### RECORDS PROVIDED
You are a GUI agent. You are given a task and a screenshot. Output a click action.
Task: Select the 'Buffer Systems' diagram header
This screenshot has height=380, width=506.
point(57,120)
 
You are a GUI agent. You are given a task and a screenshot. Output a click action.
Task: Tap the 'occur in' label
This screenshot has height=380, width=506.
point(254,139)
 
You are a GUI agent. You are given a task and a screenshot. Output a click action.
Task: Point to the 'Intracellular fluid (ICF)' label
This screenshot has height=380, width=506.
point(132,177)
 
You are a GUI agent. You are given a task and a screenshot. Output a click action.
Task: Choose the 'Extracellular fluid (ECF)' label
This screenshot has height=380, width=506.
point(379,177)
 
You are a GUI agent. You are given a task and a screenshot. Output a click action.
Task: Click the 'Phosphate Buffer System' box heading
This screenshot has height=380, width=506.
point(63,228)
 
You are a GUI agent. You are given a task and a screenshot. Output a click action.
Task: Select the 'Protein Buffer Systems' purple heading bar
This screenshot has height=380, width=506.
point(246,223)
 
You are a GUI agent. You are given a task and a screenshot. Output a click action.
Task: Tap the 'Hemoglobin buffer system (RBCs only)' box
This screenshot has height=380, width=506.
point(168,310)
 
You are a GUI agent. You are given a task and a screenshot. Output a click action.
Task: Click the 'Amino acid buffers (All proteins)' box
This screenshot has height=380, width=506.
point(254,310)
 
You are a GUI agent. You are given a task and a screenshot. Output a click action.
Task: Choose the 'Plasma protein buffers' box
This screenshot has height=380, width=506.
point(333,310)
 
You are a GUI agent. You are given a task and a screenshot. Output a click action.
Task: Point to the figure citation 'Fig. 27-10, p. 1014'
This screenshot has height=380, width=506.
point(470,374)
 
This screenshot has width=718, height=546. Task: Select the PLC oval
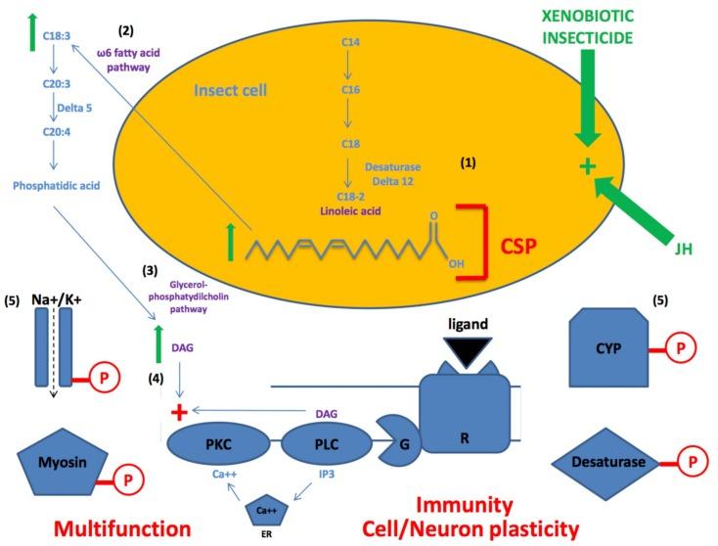(x=326, y=444)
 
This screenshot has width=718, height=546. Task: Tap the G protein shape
(x=399, y=440)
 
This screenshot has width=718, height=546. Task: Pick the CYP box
(x=608, y=347)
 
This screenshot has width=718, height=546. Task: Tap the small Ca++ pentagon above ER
(x=267, y=510)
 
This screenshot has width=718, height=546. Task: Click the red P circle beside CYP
(x=681, y=348)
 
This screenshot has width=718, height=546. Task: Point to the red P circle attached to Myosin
(x=128, y=480)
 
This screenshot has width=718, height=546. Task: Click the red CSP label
(x=518, y=246)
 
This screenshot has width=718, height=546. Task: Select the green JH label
(x=683, y=249)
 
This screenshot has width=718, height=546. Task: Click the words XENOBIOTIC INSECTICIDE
(x=588, y=27)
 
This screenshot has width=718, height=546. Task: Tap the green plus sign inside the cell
(x=588, y=166)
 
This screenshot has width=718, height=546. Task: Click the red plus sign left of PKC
(x=179, y=412)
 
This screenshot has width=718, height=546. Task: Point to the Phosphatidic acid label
(x=57, y=186)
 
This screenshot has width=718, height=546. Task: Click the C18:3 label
(x=57, y=36)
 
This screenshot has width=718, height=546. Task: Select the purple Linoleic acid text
(x=350, y=211)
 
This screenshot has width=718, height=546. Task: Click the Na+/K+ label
(x=57, y=300)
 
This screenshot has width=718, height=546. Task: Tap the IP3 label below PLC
(x=327, y=475)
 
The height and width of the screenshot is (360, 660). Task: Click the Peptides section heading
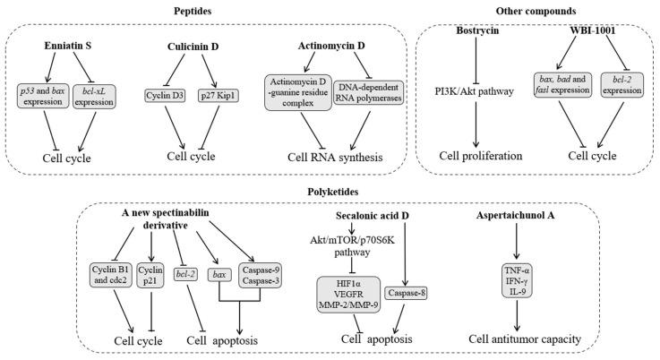(x=210, y=10)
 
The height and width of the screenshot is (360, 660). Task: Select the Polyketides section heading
(x=331, y=191)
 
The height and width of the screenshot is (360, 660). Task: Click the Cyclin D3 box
(x=164, y=94)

### WHAT TO DO
Extract the lines of the preceding material that run from the line with "Task: Select the 'Protein" through the line with "Task: Tap the 'Hemoglobin", inclusive, reproducing them exactly and adding nothing.

### FINISHED EXERCISE
Task: Select the 'Protein Buffer Systems' purple heading bar
This screenshot has height=380, width=506.
point(246,223)
 
You are a GUI agent. You are given a task and a screenshot. Output a click action.
Task: Tap the 'Hemoglobin buffer system (RBCs only)' box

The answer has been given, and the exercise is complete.